### PROVIDED INFORMATION
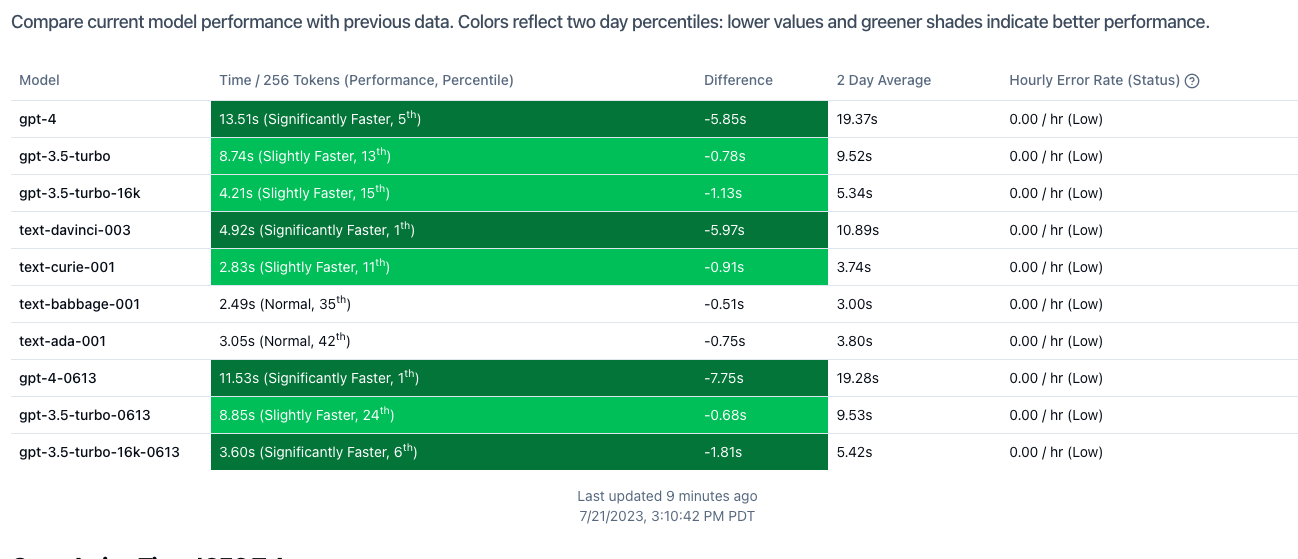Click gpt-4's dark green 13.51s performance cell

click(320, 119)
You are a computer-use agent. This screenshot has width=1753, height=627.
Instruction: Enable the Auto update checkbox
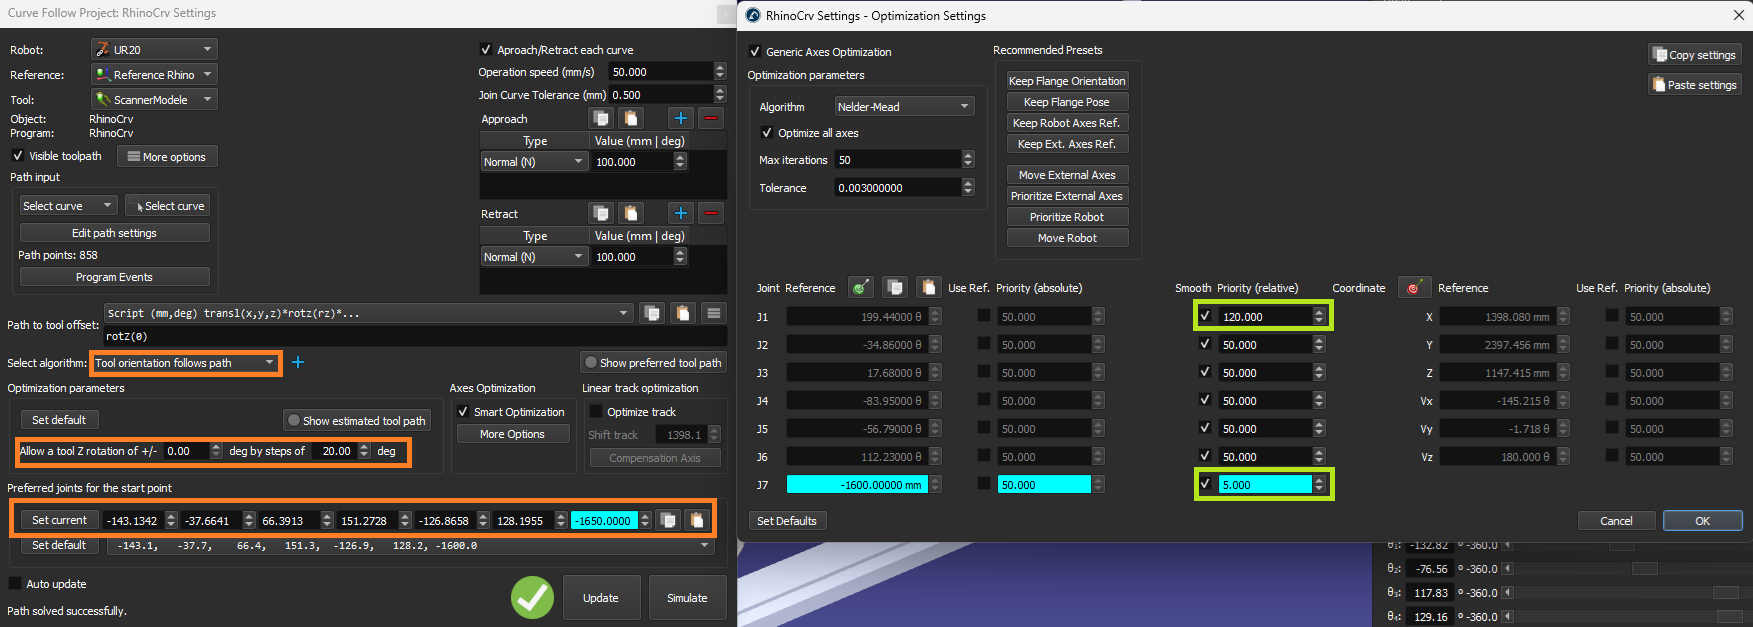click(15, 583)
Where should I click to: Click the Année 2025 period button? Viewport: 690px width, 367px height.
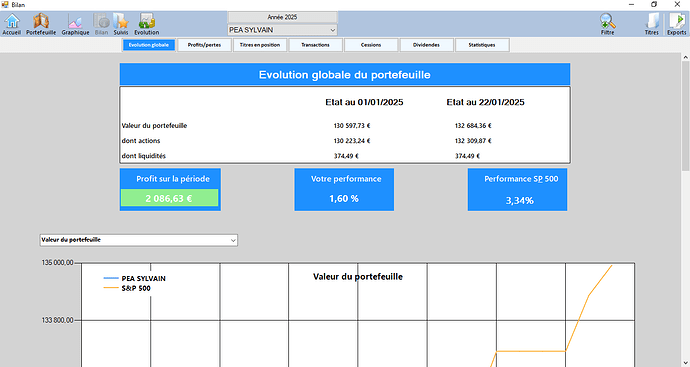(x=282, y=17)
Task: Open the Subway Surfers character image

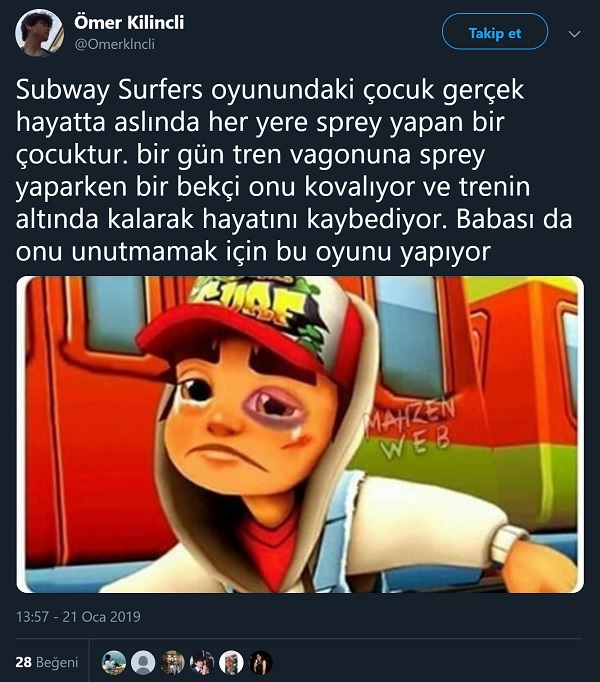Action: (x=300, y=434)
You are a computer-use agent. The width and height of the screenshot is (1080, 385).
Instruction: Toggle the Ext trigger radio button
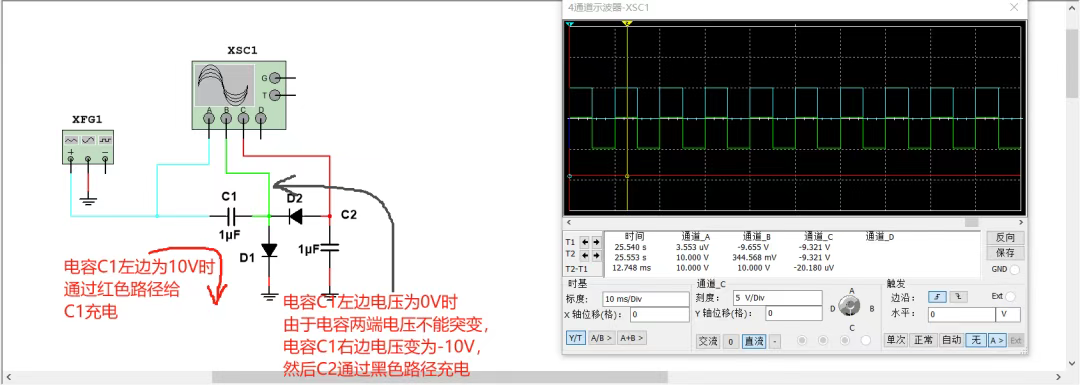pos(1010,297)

==

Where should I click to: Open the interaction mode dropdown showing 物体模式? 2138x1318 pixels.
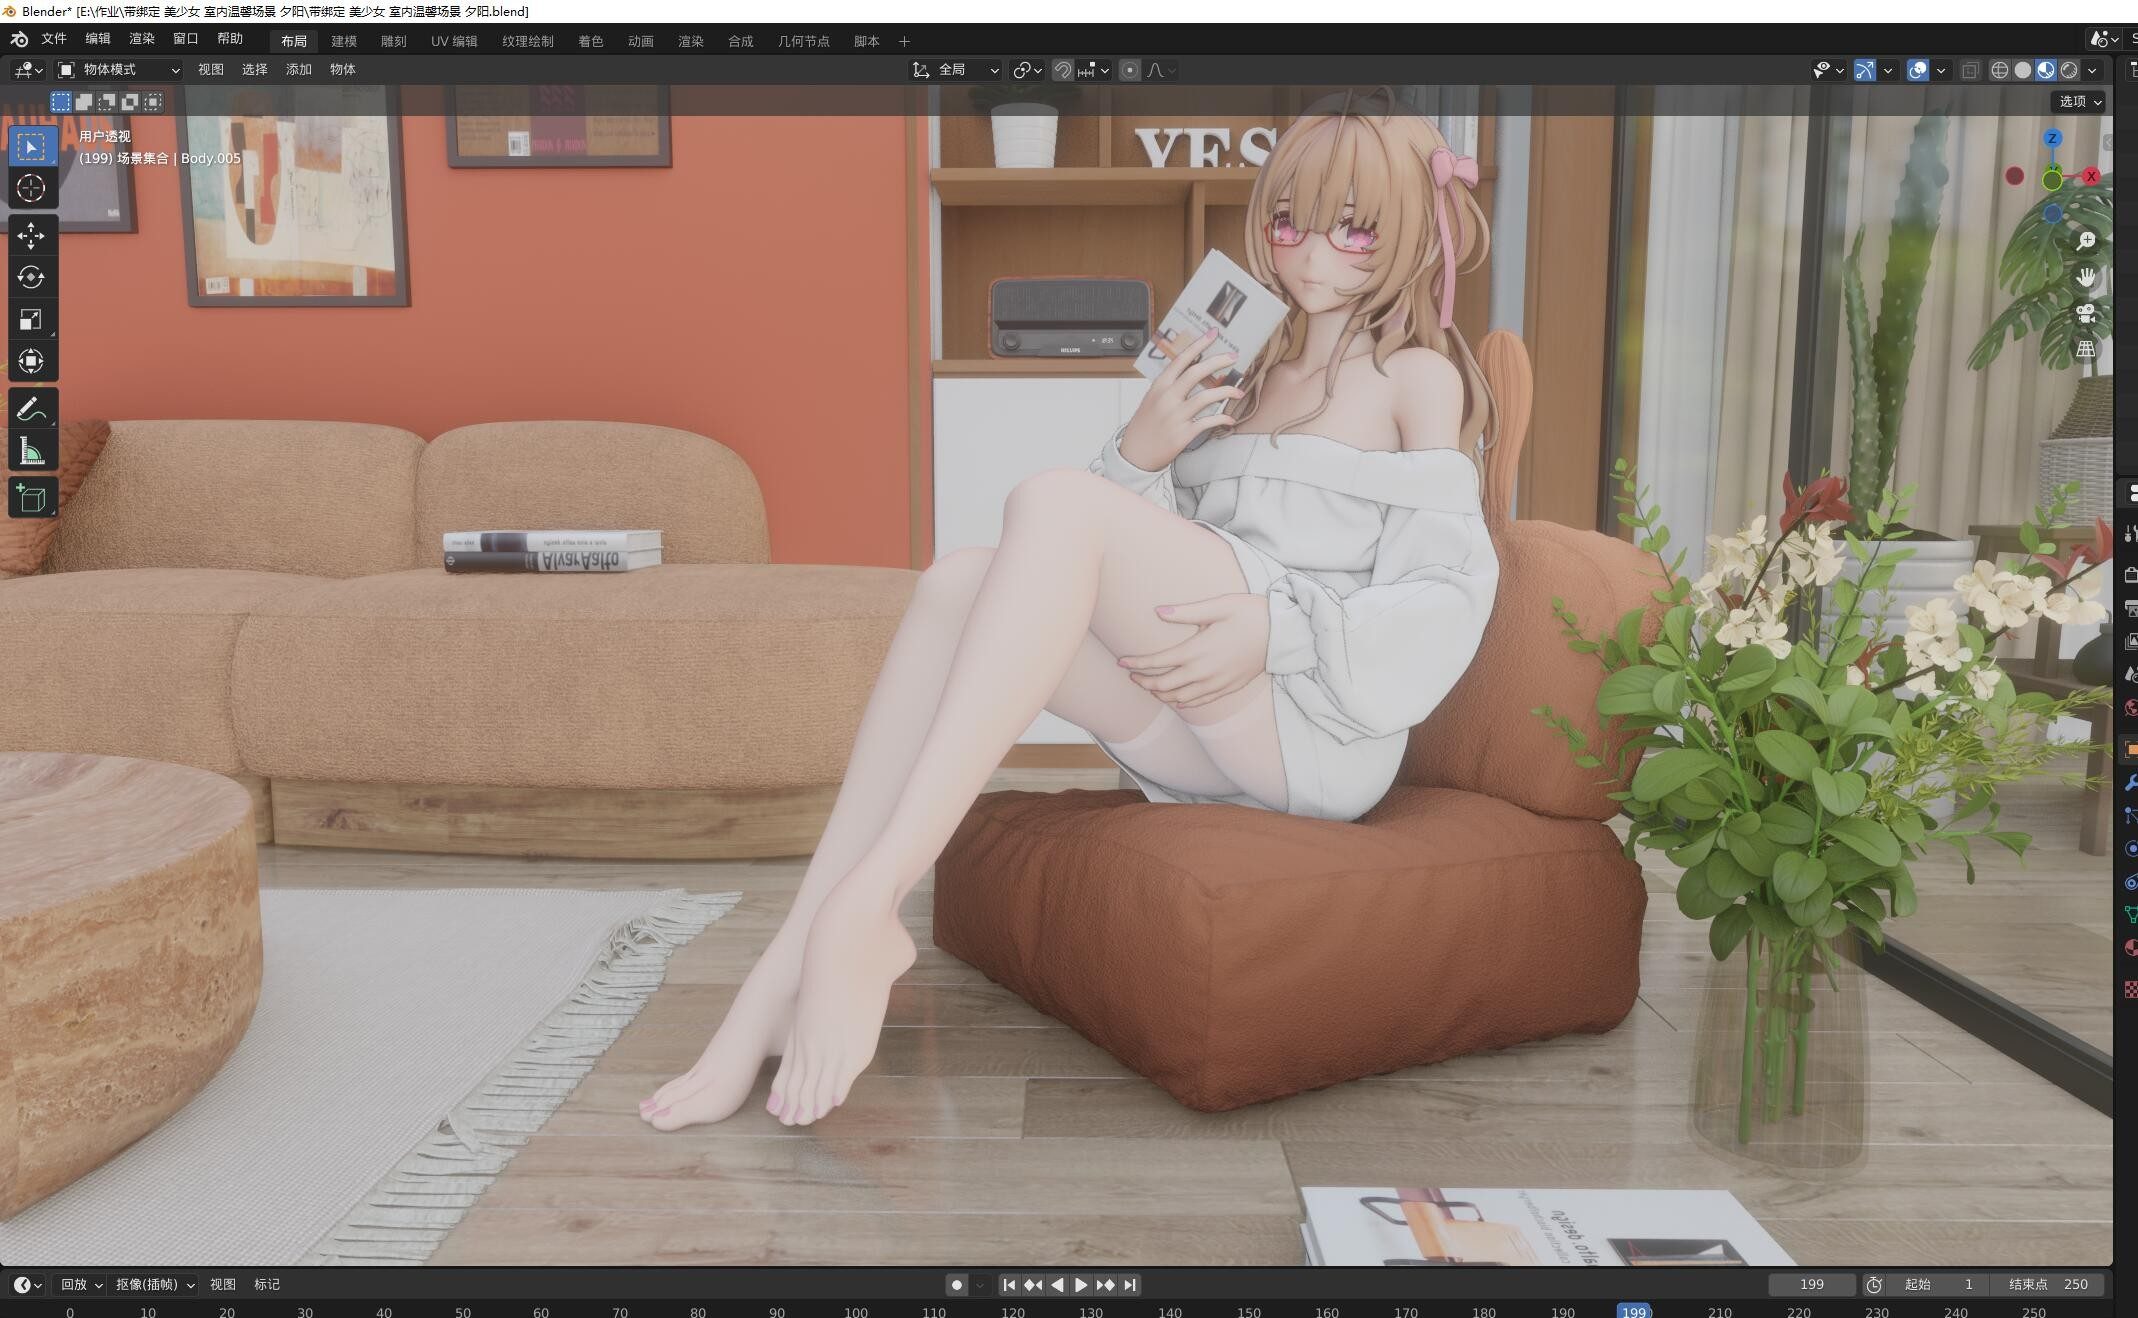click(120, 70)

### WHAT YOU SHOULD DO
Can you put everything from the line containing "Where should I click to: Open" down to the line containing "click(120, 70)" into a numbered list, leaving out blank lines and pictures?

### ANSWER
1. Where should I click to: Open the interaction mode dropdown showing 物体模式? 2138x1318 pixels.
2. click(120, 70)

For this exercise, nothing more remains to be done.